Un’altra forma di terapia famosissima è rappresentata dall’analisi bioenergetica, fondata da A. Lowen, medico e psicoterapeuta statunitense, negli anni ’50 del Novecento, mettendo insieme il processo analitico ed il lavoro sul corpo attraverso una serie di esercizi corporei, da praticare in gruppo o da soli. Pone grande attenzione alla respirazione e al suono, inteso nella sua forma più primitiva e spontanea, spesso repressa dall’educazione e dalle regole sociali. Il corpo e la mente sono percepiti in modo olistico, ed è necessario, pertanto, favorire la loro connessione, rafforzando consapevolezza e conoscenza personale. La parola ha un ruolo importante, poiché permette al terapeuta di indirizzare i pazienti attraverso gli esercizi ed il movimento, ma il paziente ha a disposizione più canali per comunicare, qualora non potesse usare la parola: il corpo, la sua rigidità, la sua sensibilità, le sensazioni e le emozioni che prova, emergono chiaramente nella postura e nella flessibilità del movimento e sono un canale chiaro e coerente di comprensione per il terapeuta. Pertanto, è stata definita una forma psicoterapia corporea e trova grande applicazione soprattutto in problemi psicosomatici e somatopsichici per la grande attenzione che rivolge alla persona nella sua totalità e unicità.

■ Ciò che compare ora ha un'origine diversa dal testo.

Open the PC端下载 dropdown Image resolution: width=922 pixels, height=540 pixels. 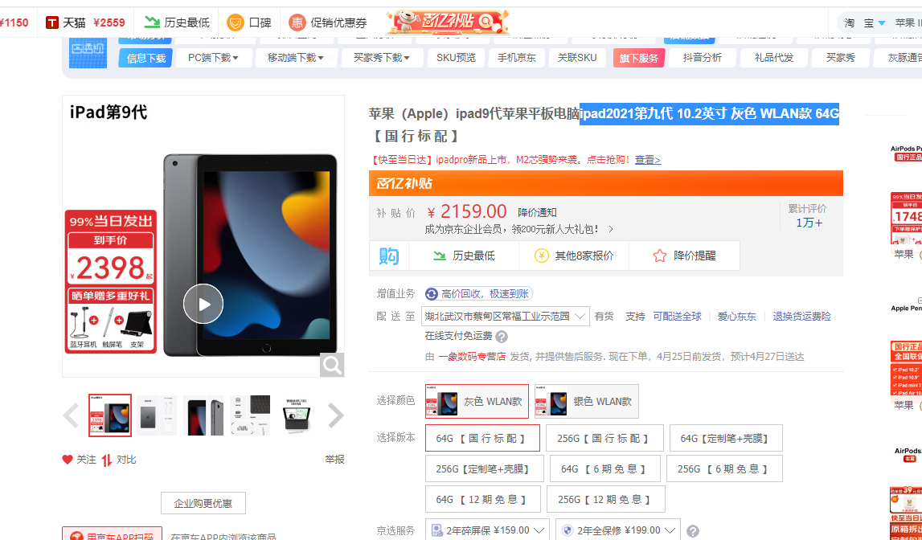tap(214, 57)
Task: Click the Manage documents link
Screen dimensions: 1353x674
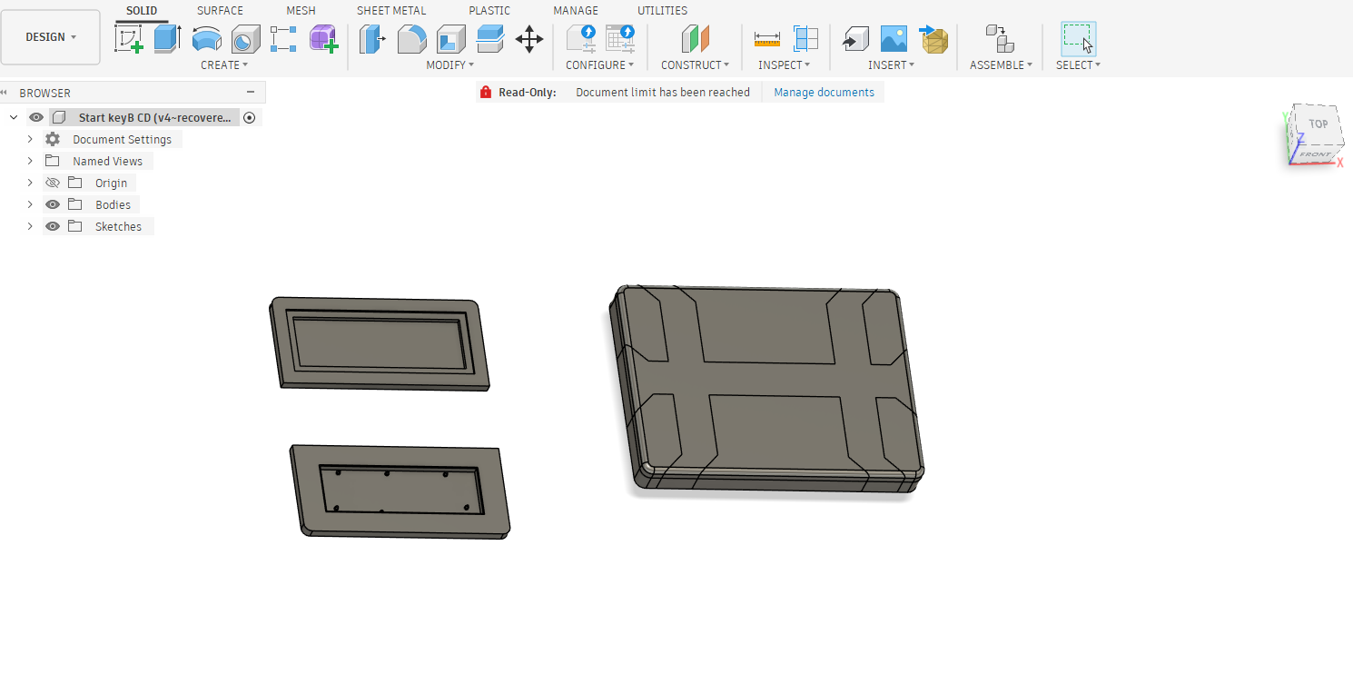Action: (824, 92)
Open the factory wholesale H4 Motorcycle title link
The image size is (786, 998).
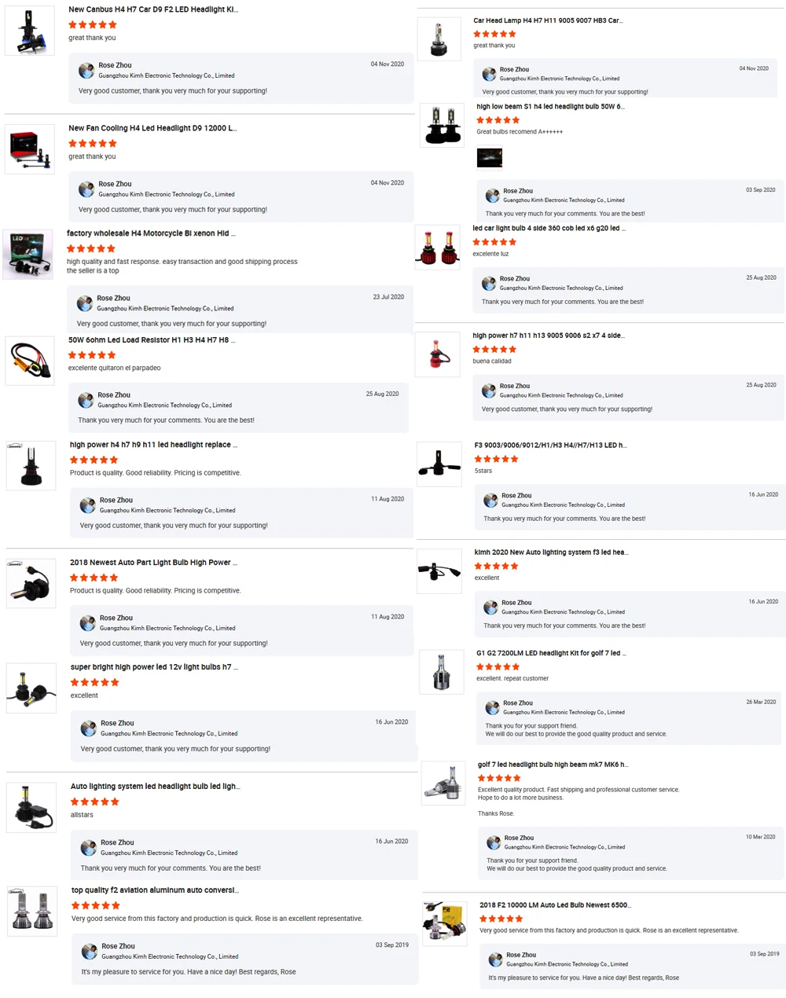(x=151, y=233)
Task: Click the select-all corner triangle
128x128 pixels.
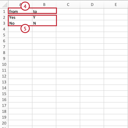Action: [5, 5]
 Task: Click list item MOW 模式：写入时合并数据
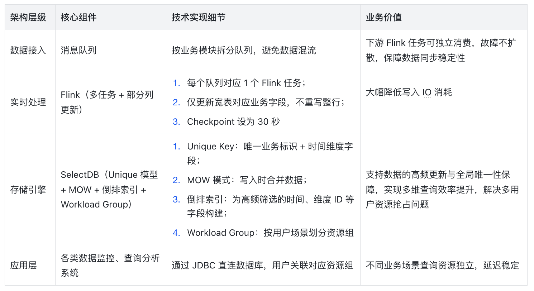click(x=247, y=180)
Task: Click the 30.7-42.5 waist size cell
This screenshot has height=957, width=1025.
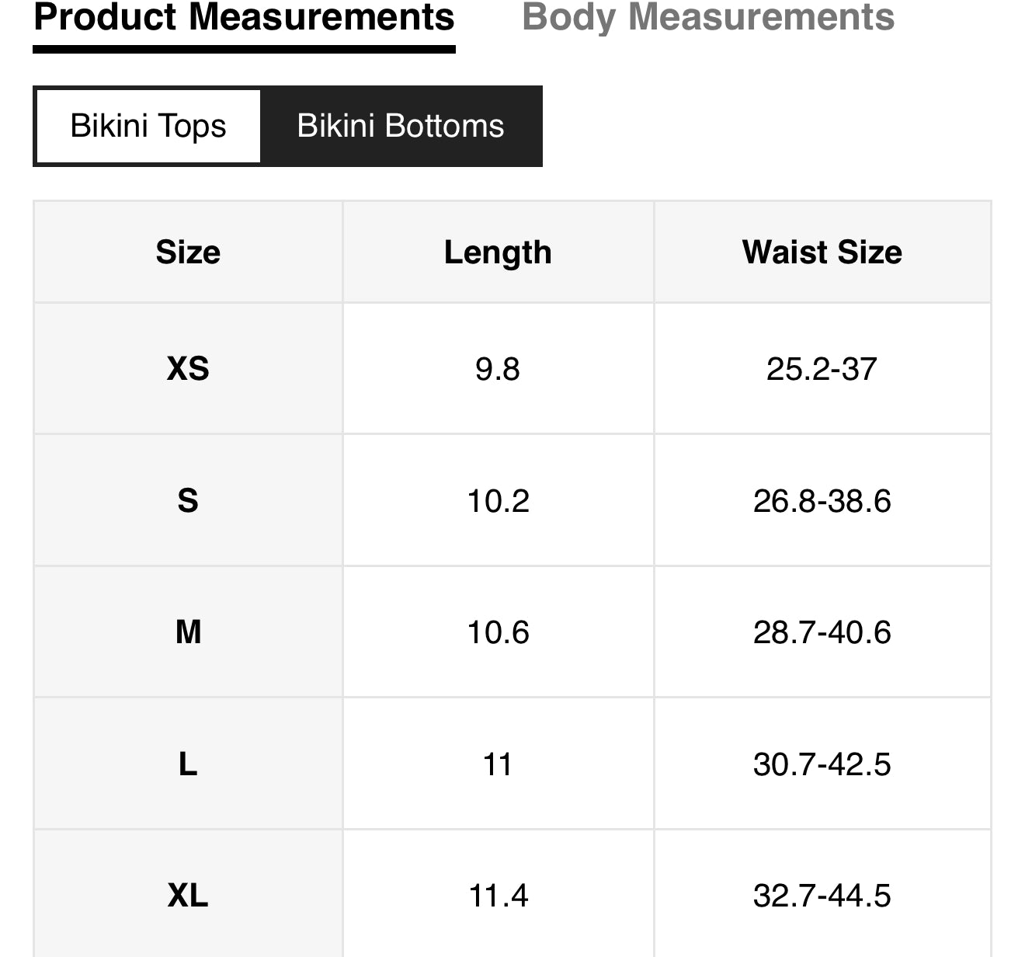Action: coord(822,764)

La psicoterapia senso-motoria è una nuova forma di psicoterapia corporea, molto utilizzata nelle casistiche traumatiche. Questa forma di psicoterapia guarda al corpo come elemento portante della terapia, sia in fase valutativa che trattamentale, pone attenzione sulla consapevolezza corporea e cinetica che il soggetto possiede e che è lo specchio dei suoi vissuti, dei suoi stati emotivi e cognitivi. Inoltre, contribuisce a implementare, con tecniche e strategie specifiche, il monitoraggio delle sensazione fisiche, la postura, la capacità di movimento, attraverso un processo bottom-up, dal corpo alle emozioni, alla cognizione. Una delle principali strategie riguarda il confrontarsi con i ricordi e con il passato attraverso esercizi senso-motori, in uno stato di rilassamento psico-fisiologico, differente rispetto a quello che si riscontra in un evento traumatico o in una rievocazione traumatica, il quale permette poi, di passare ad un confronto emotivo e cognitivo.

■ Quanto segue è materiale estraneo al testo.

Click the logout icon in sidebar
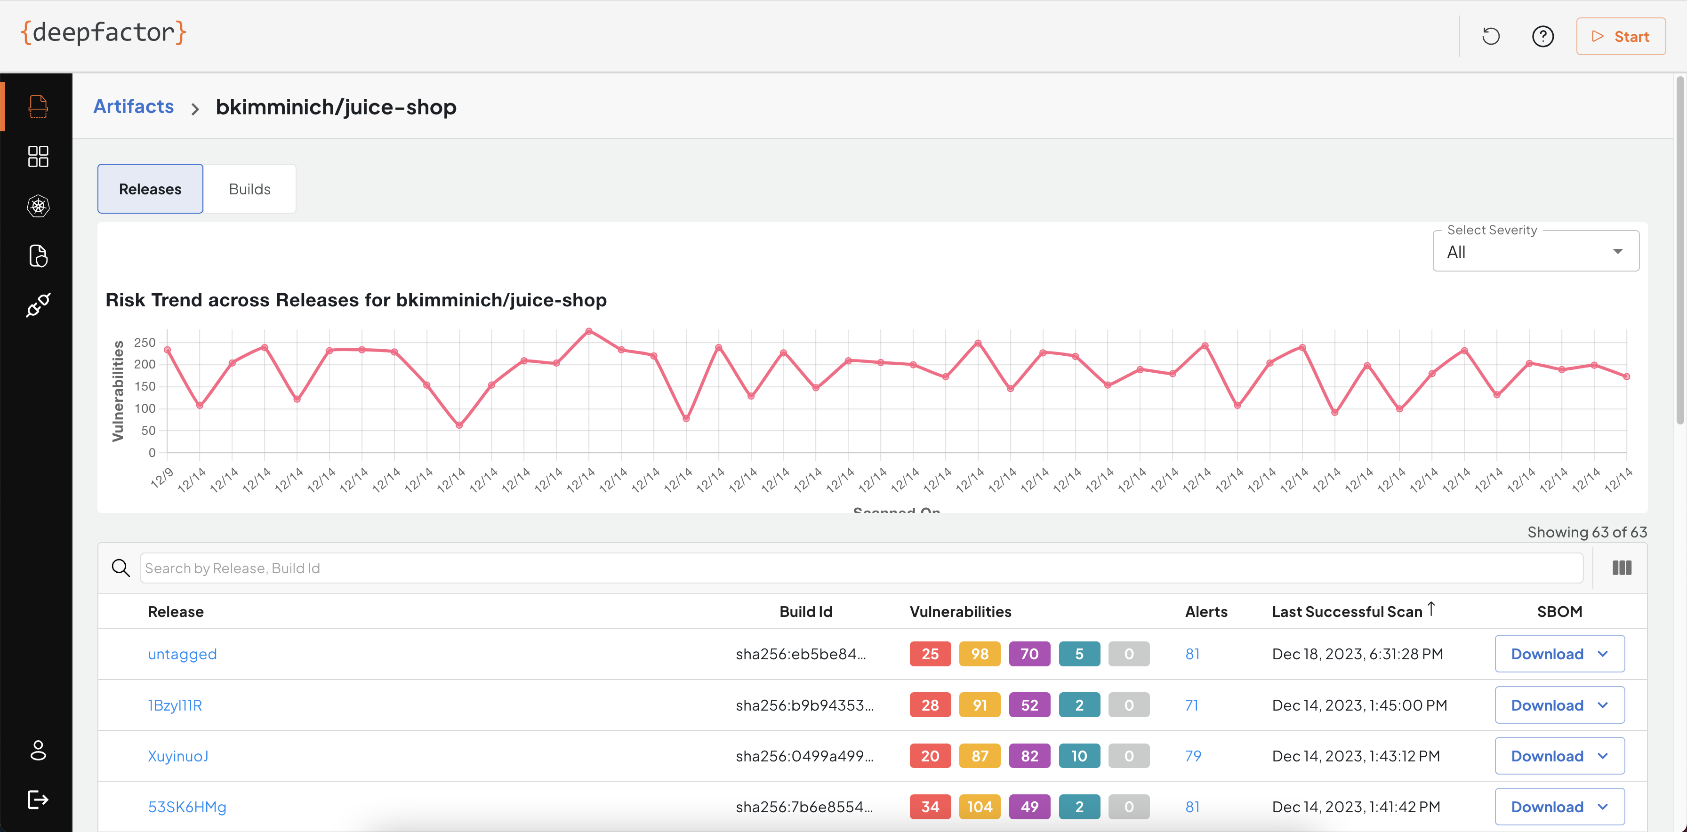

Infine, ultimo approccio che vorrei delineare, riguarda la mindfulness, molto in voga negli ultimi anni, che mette insieme meditazione buddhista e psicologia. Il soggetto è invitato attraverso la meditazione e la respirazione consapevole a porre l’attenzione sul hic et hunc (qui ed ora). Grazie in primis a J. Kabat-Zinn, professore di medicina presso la University of Massachussetts, la mindfulness ha trovato grande applicazione in ambito medico, educativo, organizzativo e psicoterapeutico, in quanto applicabile anche nei contesti in cui la parola non è la principale forma di comunicazione o la prediletta. E’ in grado, infatti, di far acquisire maggiore consapevolezza di sé con modalità sensoriali e intuitive, che possono poi essere accompagnate da un commento verbale.

Pertanto, non posso che invitare tutti a guardare oltre le parole, quando queste siano o meno presenti, e di non credere che la psicoterapia non possa essere utile a chi non riesce a comunicare verbalmente, guardando al meraviglioso panorama di approcci terapeutici che esistono.

Riprendendo il saggista ed economista Peter Drucker, vorrei ricordare che:

“La cosa più importante nella comunicazione è ascoltare ciò che non viene detto”.